[[ Exercise text open ]]

If you run fast, you'll get out of breath. Perhaps you have also felt a burning sensation in your muscles, when you run, or lift something heavy? That's because your body needs more oxygen than it's getting. This is how it works: Oxygen from your lungs is taken up by the blood, and brought to your muscle cells. Inside each cell, the oxygen is combined with glucose that comes from food your body has digested.
The oxygen and the glucose react, releasing energy that the body can use... and we get residues: Carbon dioxide, and water. All of this takes place inside the mitochondria of the cells. It's a pretty complex process, that takes place in several steps. The whole process is called respiration, or cellular respiration.
Cellular respiration is something different from what we mean when we talk about breathing. As a matter of fact, respiration can even take place entirely without the presence of oxygen. Respiration is a collective term for a range of processes in a cell, that release energy from nutrients, leaving waste products behind. When you run to the bus, or carry a really heavy bag, or something else that requires so much effort that you can't do it for very long… ... then your cells don't get enough oxygen, and that affects the cellular respiration.
Regular cellular respiration - that uses oxygen - is called aerobic respiration. If we remove the oxygen, it's called an-aerobic respiration. Anaerobic respiration is a simpler process, with fewer steps. It doesn't take place inside the mitochondria in the cells, but out in the cytoplasm. In anaerobic respiration, the glucose is converted without the help of oxygen, and then it doesn't release the same amount of energy.
The waste products differ too. In your muscles - when you run - the residue is lactic acid. You can feel the lactic acid as a burning sensation in your muscles, and you'll notice that there's less strength in them. When you stop the exercise, you'll keep breathing heavily for a little while. That's your body, needing some extra oxygen to process all that lactic acid that was formed in your muscles.
If you work out you've probably noticed that it takes much more effort to work anaerobically, than aerobically. It's harder to keep running, jumping, throwing, and lifting when lactic acid is present. But if you want to be faster or stronger, there are no shortcuts. Some part of your workout must be so tough that your muscles develop lactic acid. But this doesn't mean that aerobic exercise is pointless -- on the contrary.

[[ Exercise text closed ]]
[[ Data extracts open ]]

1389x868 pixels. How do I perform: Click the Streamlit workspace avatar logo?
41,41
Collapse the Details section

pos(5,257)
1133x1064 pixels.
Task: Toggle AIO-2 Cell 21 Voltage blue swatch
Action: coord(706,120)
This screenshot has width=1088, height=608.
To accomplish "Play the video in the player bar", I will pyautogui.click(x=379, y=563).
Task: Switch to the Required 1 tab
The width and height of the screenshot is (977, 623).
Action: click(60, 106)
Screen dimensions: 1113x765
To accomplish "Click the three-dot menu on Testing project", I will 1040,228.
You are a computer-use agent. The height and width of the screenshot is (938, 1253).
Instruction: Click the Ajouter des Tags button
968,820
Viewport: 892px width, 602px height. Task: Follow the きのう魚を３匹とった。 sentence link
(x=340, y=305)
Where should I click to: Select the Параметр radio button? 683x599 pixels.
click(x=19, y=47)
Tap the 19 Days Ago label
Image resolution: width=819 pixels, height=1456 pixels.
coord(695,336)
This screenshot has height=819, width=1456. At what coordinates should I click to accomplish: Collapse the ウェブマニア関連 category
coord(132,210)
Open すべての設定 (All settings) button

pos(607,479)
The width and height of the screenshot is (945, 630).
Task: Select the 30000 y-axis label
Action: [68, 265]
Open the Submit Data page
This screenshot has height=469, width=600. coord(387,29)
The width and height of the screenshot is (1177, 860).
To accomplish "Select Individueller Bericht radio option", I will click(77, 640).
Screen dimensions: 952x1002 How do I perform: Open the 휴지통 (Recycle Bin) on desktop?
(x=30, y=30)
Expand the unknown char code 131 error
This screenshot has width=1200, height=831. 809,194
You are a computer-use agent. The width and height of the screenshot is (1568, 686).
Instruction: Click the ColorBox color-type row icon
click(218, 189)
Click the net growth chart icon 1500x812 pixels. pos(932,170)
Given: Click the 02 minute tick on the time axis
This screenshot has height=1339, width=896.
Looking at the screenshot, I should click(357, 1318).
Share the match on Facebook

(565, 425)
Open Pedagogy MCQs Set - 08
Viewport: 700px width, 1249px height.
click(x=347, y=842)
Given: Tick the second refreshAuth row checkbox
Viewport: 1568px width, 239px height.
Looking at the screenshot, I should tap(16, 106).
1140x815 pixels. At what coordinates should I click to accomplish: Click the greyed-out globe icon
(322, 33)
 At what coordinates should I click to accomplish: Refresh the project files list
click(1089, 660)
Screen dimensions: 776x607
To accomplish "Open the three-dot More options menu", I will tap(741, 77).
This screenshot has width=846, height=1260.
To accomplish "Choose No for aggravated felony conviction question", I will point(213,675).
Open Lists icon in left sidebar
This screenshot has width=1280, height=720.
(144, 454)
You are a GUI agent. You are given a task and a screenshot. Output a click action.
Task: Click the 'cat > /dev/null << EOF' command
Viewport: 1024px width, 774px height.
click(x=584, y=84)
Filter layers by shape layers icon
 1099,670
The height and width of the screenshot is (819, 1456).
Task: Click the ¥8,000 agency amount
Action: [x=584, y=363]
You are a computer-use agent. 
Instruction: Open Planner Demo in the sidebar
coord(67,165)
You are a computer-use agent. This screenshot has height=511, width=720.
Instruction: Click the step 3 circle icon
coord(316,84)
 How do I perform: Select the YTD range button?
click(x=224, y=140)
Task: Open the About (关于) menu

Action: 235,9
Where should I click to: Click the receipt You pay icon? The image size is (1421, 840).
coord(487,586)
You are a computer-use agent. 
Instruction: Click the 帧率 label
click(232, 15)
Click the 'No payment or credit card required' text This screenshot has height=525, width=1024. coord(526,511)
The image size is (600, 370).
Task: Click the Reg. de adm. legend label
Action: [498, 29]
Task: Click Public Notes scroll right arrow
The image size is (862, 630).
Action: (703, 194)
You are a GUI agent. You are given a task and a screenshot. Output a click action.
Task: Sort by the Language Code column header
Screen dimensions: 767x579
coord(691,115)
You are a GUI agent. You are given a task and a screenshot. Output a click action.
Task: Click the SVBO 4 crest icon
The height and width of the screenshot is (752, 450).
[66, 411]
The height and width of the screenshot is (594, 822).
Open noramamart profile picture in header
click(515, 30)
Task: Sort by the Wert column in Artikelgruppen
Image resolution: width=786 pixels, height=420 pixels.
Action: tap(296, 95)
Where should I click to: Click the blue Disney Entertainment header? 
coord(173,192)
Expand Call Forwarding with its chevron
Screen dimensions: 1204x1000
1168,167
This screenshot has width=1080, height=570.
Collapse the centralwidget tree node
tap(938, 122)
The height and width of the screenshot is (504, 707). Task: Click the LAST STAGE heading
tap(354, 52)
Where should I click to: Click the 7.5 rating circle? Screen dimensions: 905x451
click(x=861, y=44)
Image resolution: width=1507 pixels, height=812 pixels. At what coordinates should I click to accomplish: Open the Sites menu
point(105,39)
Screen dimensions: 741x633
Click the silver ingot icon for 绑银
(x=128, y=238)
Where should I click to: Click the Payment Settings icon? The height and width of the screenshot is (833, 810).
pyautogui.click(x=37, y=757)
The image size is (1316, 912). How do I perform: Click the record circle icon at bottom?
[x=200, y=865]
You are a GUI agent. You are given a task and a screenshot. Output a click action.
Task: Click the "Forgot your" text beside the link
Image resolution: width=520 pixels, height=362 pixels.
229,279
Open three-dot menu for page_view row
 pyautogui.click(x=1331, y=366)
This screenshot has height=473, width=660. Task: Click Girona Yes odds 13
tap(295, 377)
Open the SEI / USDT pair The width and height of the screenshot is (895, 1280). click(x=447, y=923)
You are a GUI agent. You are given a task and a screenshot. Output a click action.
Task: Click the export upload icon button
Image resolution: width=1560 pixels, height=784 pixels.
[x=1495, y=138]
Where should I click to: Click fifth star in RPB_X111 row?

[[ Data extracts closed ]]

Work instruction 1 ::
Based on the passage on cellular respiration, decide whether each statement agrees with it. Answer yes or no for each, and quote the words that decide it.
(a) Anaerobic respiration takes place inside the mitochondria.
(b) Carbon dioxide and water are residues of cellular respiration that uses oxygen.
(c) Respiration can take place without any oxygen at all.
Work instruction 2 :: According to the passage on cellular respiration, what waste product forms in your muscles when you run?
This listing was taken from a source separate from the text.

Written answer 1 ::
(a) No: "It doesn't take place inside the mitochondria in the cells, but out in the cytoplasm."
(b) Yes: "and we get residues: Carbon dioxide, and water."
(c) Yes: "respiration can even take place entirely without the presence of oxygen."

Written answer 2 :: Lactic acid.